Es ist Zeit für einen Mutausbruch!
In einer Zeit, die von Angst geprägt ist, ist Mut nicht weit. Mut ist unsere Pforte zur neuen Kraft.
Doch wie finden wir hinein in unseren Mut? Drohen wir uns dabei nicht zu überschätzen und unnötige Risiken einzugehen? Wie können wir unterscheiden, welchem inneren Impuls wir folgen können und wann wir unseren Mut zusammennehmen sollten?
Mut ist wichtiger denn je, und gleichzeitig war es nie leichter, den Mut angesichts der aktuellen Pandemie-Situation zu verlieren. Finden wir aber gerade in diesen schwierigen Zeiten in unseren Mut, kommen wir leichter von der Krise in unsere innere Kraft.
„Mut ist notwendig, weil man sonst in seiner Persönlichkeitsentwicklung stagniert. Mutig sein heißt, neue Wege zu beschreiten und über Grenzen, die nur scheinbar vorhanden sind, hinauszugehen. (Siegbert A. Warwitz)
Es ist der Umgang mit unserer Angst, der auch die Entwicklung unseres Mutes fördert. Angst und Mut sind daher eng verwoben und müssen gemeinsam betrachtet werden, wenn wir durch die Angst in den Mut finden wollen.
Was ist Mut?
Furchtlose Menschen haben auch Angst. Genauso wie die furchtvollen Menschen nehmen sie diese wahr und ernst. Der entscheidende Unterschied ist, dass furchtvolle Menschen der Angst nachgeben, während scheinbar furchtlose Menschen weitergehen – trotz und mit dem Angstgefühl. Der mutige Mensch geht ins Neue, ins Unbekannte.
„Mut heißt, trotz aller Ängste ins Unbekannte zu gehen. Mut heißt nicht, keine Angst zu haben. Furchtlosigkeit stellt sich ein, wenn man mit jedem Mal mutiger und mutiger wird.“ (Osho)
Angst ist ein sinnvolles Gefühl. Sie macht uns wach und lebendig. Die so gewonnene Aufmerksamkeit und Umsichtigkeit können uns vor Gefahren bewahren. Wie so häufig im Leben kommt es auch hier auf die Balance an.
„Der Mutige hält sich in der Mitte zwischen Furcht und Zuversicht.“ (Aristoteles)
Mesotes, so nannten die griechischen Philosophen die (goldene) Mitte zwi-schen zwei einander entgegengesetzten Extremen. Das „Übermaß“, auch als Tollkühnheit definiert, und der „Mangel“, die Feigheit, bilden in diesem Fall die beiden Pole.
Tendenziell sind die meisten von uns eher dem „Mangel“-Pol zugewandt. Wir schätzen die vermeintliche Sicherheit des Status quo. Um die Mitte zu erreichen, benötigen wir also häufig die Bewegung hin zur mehr „Tollkühnheit“. Die dazu notwendige Ermutigung können wir sowohl von innerhalb als auch von außerhalb beziehen.
Was stärkt Mut?
┄┄┄┄┄┄
* AUFGABENSTELLUNG
1. Erklären Sie mithilfe des Textes über Mut in ein bis drei Sätzen, warum Angst und Mut gemeinsam betrachtet werden müssen.
2. Führen Sie den Text über Mut im Anschluss an die Zwischenüberschrift „Was stärkt Mut?“ weiter.

* GESAMMELTE DATEN
┄┄┄┄┄┄
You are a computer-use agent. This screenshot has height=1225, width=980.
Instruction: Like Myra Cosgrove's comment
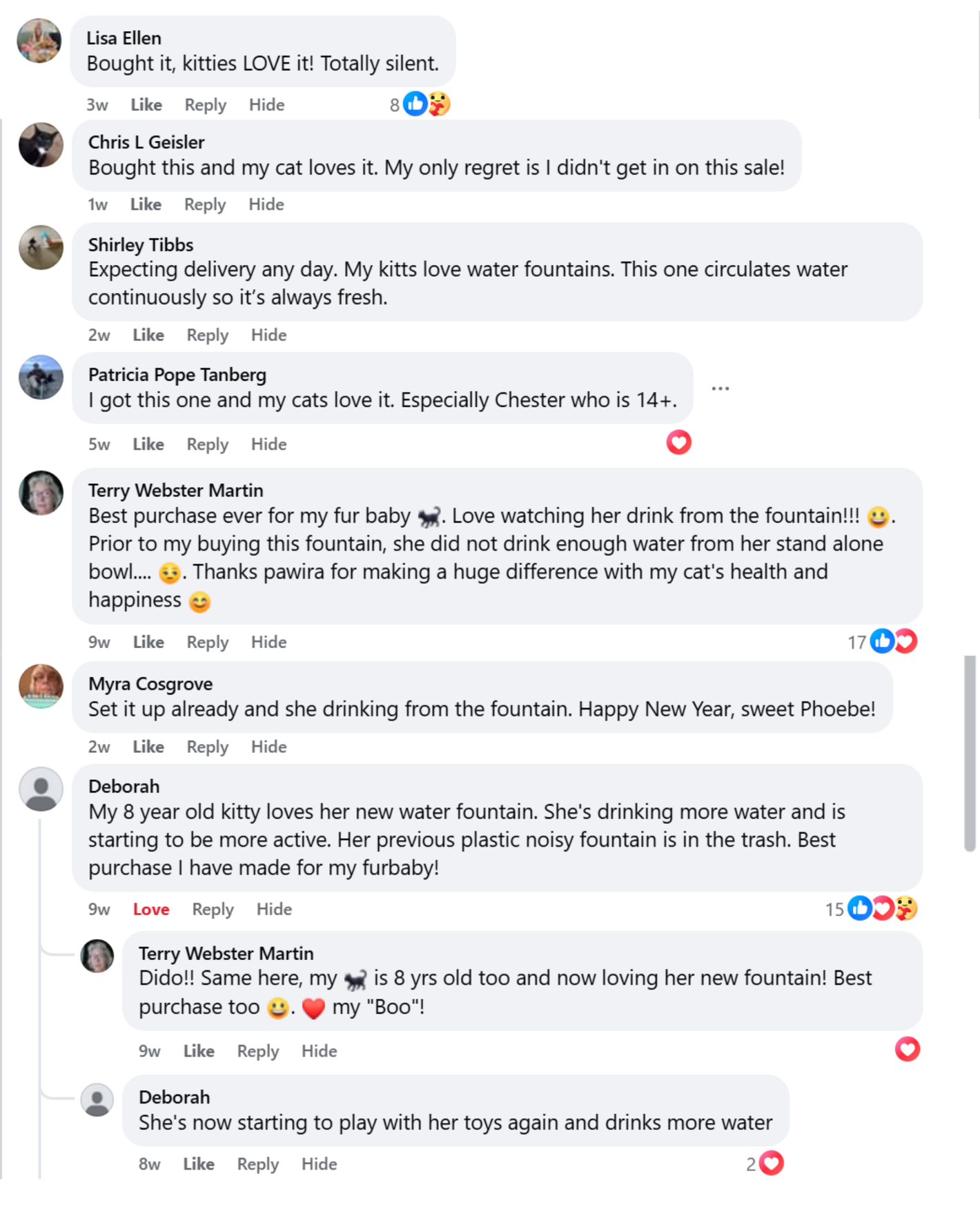[x=148, y=747]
┄┄┄┄┄┄
* LÖSUNGEN
1. Der Umgang mit unserer Angst fördert auch die Entwicklung unseres Mutes, deshalb sind Angst und Mut eng verwoben. Sie müssen daher gemeinsam betrachtet werden, wenn wir durch die Angst in den Mut finden wollen.

2.
Wie können wir unseren Mut von innen so stärken, dass er uns zu führen vermag, anstatt vor der Angst komplett Halt zu machen? Das Wort selbst kann uns einen Hinweis liefern. Im Englischen heißt Mut “courage” und trägt den lateinischen Wortstamm “cor” in sich: das Herz!
„Aus dem Herzen leben heißt, einen Sinn entdecken, denn unser Herz ist der beste Navigator für ein gemeinsames und aufrichtiges Leben.“ (Osho)
Mutig sein kann daher auch bedeuten, aus dem Herzen zu leben und ihm zu folgen. Die Redewendung “etwas beherzt anzugehen” ist ein weiteres Indiz für diese alte Weisheit. Die heutige Wissensgesellschaft hat uns mehr ins Gehirn, in den Verstand und weg vom Herzen gebracht. Wir täten daher gut daran, die Beziehung zu unserem Herzen wiederherzustellen und es intensiver zu spüren.
Ein Anliegen des Herzens ist zutiefst mit unserem Sein, mit unserem Wesen verbunden. Wir spüren es tief in uns – nicht als rationalen Gedanken, sondern als Anliegen, das uns erfüllt. Ein Anliegen unterscheidet sich von einem Ziel. Ein Ziel können wir irgendwann erreichen und sehen uns vor die Frage nach dem nächsten Ziel gestellt. Irgendwann sind alle Ziele er-reicht, aber was machen wir dann? Ein Anliegen hingegen kann uns ein Leben lang begleiten. Und gerade deshalb gibt es uns mehr Orientierung und Glück als kurzfristige Ziele, sagt unter anderem auch der Neurobiologe Gerhard Hüther.
Herzensangelegenheit
Im hektischen Alltag können wir das Herz leicht überhören und seine Botschaft an uns als Luxusprobleme abtun, denen wir uns dann, irgendwann später, widmen würden. Unsere Herzensanliegen können uns auch als ungewöhnlich oder gar irritierend erscheinen. Dies ist insbesondere dann der Fall, wenn sie gegen unsere Prägungen, kulturellen Konditionierungen oder gesellschaftliche Normen gehen.
Doch können wir es uns leisten, die Herzenswünsche zu unterdrücken oder diese gar zu ignorieren? Immer wieder werden wir zu dem Moment kommen, wo wir uns entscheiden können: dem Herzensanliegen zuzuhören, ihm zu trauen und zu folgen oder weiterzumachen – wie bisher. Nur halt etwas mehr nach rechts oder etwas mehr nach links.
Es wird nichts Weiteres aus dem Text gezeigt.